As you’re nodding off to sleep in the expansive master bedroom of your Brandywine home, your thoughts are about how much you’re enjoying the stainless steel appliances in the kitchen, the free-flowing open floor plan and the friendly folks at the community center. Suddenly, the squeal of the fire alarm interrupts your reverie. How are you and your family going to handle this emergency?

Nobody likes to dwell on fires, floods, earthquakes and other disasters. But they’re all facts of life here in Southern California. If you want you, your family and your property to weather such unpredictable events, you need to develop an emergency preparedness plan.

Start with an escape route.
When a fire or other life-threatening emergency engulfs your home, you want everyone to evacuate as soon as possible. You don’t want every family member checking up on everybody else because that leaves people inside. So, assign one person to do those duties. Then make sure everybody else knows to get out as quickly as possible. You’ll need at least two paths:

• The first applies when the regular route is clear, such as through the hallway, down the stairs and out the door.
• The second is for when the route is blocked, for example, by debris. Each person must have an alternate way out of every room in the house, which would typically be a window. If this requires clambering down a window from a high floor, portable fire escape ladders may be needed for such high spaces.

Have a meeting point.
Plan on at least two meeting points outside the home:

• If only your home is affected, such as by a fire, have a spot outside that’s located a safe distance away where all the family members can meet. This can be a block down the street or at the home of a trusted neighbor.
• If your neighborhood or city is affected, such as by an earthquake or forest fire, family members at home may need to evacuate while those out and about cannot return. Pick a meeting point that’s well away from your residential area, such as at a school, church or a designated Red Cross disaster shelter.

Prep for a long stay.
Another type of emergency, such as a flood or earthquake, may trap you at home with no way for you to get out or for first responders to come in immediately. For such situations, you need to stockpile at least three days of food and water for each person and pet. Create an emergency preparedness kit that contains the following:

• Tools such as a wrench and screwdriver for shutting off utilities like the gas and electricity. Rope, duct tape, scissors, gloves, goggles and a utility knife may also come in handy.
• Ways of communicating with the outside world such as a battery-operated radio and a non-electrical landline phone.
• Containers and plastic bags, so you can safely dispose of household waste.
• At least a seven-day supply of medications as well as a first-aid kit.

If you don’t have the time to create a kit, you can buy them online or at home center stores.

Practice makes perfect.
Planning is just one part of emergency preparedness. The other part is practicing what you’ve created. At least once a year, go through an unannounced disaster drill that requires you to leave the home. Block some of the regular exits to see how well family member cope.

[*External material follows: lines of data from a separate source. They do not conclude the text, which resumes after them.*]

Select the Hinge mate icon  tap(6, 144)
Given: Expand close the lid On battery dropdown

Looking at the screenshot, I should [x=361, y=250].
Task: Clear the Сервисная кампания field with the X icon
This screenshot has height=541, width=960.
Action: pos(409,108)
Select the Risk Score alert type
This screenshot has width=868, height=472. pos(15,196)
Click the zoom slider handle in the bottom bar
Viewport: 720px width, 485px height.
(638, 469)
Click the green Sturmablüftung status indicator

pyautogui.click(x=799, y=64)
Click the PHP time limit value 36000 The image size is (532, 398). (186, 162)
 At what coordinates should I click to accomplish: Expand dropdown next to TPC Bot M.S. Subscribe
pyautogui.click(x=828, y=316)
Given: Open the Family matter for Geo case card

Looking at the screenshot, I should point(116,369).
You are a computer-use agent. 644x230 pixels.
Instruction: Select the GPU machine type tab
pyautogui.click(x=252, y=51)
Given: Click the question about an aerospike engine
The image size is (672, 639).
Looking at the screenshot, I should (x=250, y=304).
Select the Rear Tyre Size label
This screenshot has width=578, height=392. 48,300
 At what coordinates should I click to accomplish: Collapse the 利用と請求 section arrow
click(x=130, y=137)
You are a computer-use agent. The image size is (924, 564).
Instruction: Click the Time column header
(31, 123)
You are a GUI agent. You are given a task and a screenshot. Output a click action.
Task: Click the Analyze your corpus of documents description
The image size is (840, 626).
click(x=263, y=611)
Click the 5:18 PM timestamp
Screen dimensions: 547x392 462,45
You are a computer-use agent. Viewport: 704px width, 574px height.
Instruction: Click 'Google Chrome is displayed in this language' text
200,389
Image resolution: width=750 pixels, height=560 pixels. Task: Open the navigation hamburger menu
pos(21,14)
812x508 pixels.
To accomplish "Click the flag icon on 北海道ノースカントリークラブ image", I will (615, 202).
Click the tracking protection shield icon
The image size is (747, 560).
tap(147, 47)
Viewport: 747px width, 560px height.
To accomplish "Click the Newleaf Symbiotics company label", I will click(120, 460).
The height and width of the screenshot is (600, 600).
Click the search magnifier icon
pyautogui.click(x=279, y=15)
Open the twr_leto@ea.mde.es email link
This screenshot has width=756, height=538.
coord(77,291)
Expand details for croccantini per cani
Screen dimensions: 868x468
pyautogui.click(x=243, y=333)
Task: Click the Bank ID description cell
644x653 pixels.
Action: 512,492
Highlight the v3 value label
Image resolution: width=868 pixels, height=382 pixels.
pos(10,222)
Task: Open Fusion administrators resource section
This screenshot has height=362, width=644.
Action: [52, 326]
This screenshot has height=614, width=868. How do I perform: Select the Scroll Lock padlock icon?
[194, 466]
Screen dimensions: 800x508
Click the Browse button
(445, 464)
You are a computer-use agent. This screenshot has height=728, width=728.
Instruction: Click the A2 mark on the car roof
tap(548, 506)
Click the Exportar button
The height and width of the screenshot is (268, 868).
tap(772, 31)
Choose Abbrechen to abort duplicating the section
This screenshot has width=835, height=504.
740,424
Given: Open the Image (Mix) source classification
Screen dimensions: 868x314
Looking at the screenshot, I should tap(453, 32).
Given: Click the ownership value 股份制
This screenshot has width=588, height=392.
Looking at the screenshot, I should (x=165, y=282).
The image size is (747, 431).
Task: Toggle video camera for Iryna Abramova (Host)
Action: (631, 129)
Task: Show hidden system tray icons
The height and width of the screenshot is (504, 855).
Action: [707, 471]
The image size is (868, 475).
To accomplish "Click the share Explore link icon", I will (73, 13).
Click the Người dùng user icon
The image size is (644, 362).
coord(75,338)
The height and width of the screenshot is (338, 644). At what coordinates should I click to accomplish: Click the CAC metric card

Visit the designated meeting point outside the neighborhood, so everyone knows how to get there. Check on your supplies to be sure food and medications haven’t expired, and that any devices are still working.

A quick well-organized response is the key to surviving an emergency unscathed. To find out first-hand how well built our homes are for emergencies, please contact us for a tour of our developments.

Are you looking for a new home in Orange County, Long Beach or the Los Angeles metro area? Brandywine Homes is opening six new communities this year offering a combined 265 single-family homes and townhomes. If you would like more information, sign up for our interest list here.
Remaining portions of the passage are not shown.